-- O QUE FAZER --
- a) Segundo o trecho sobre o golpe palaciano na Arábia Saudita, quantas personalidades sauditas foram presas durante o golpe?
- b) Transcreva a passagem do trecho sobre o golpe palaciano na Arábia Saudita que começa nas palavras "Mais de mil" e pare logo depois de "sucessão do trono.".
===== TRECHO PARA LEITURA
O golpe palaciano na Arábia Saudita: e depois de assentar a poeira?

Parece difícil acreditar que, depois dos Guardas da Revolução do Irão terem vindo em apoio dos houthis, a Arábia Saudita estar a não ter sucesso militar contra o Iémen e o apoio popular do novo rei estar reduzido, MBS pudesse investir numa guerra contra o Hezbollah e o Irão, para a qual o empurra Israel.

Não há informações sobre os reais motivos do golpe. Tudo indica que as reformas de Moahmmed bin Salman (MBS) e o seu poder pessoal estavam ameaçados. O actual governante anunciou uma série de reformas políticas e económicas no país. Enquanto reforça o seu poder político pessoal, adopta uma atitude mais agressiva na repressão política interna e na política externae na política externa.

 
Mais de mil personalidades sauditas foram presas no decurso do golpe palaciano do passado dia 4. Os detidos pertencem principalmente ao clã Abdullah, mas também a outros clãs que estariam a disputar a sucessão do trono.
==========
===== BLOCO DE DADOS
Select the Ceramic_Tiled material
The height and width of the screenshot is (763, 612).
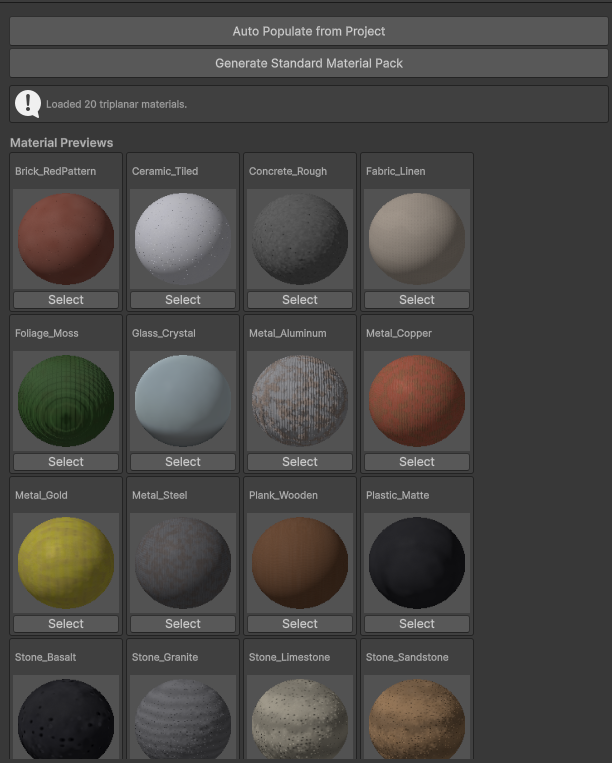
==========
-- LISTA DE RESPOSTAS --
- a) Mais de mil personalidades sauditas foram presas.

- b)
Mais de mil personalidades sauditas foram presas no decurso do golpe palaciano do passado dia 4. Os detidos pertencem principalmente ao clã Abdullah, mas também a outros clãs que estariam a disputar a sucessão do trono.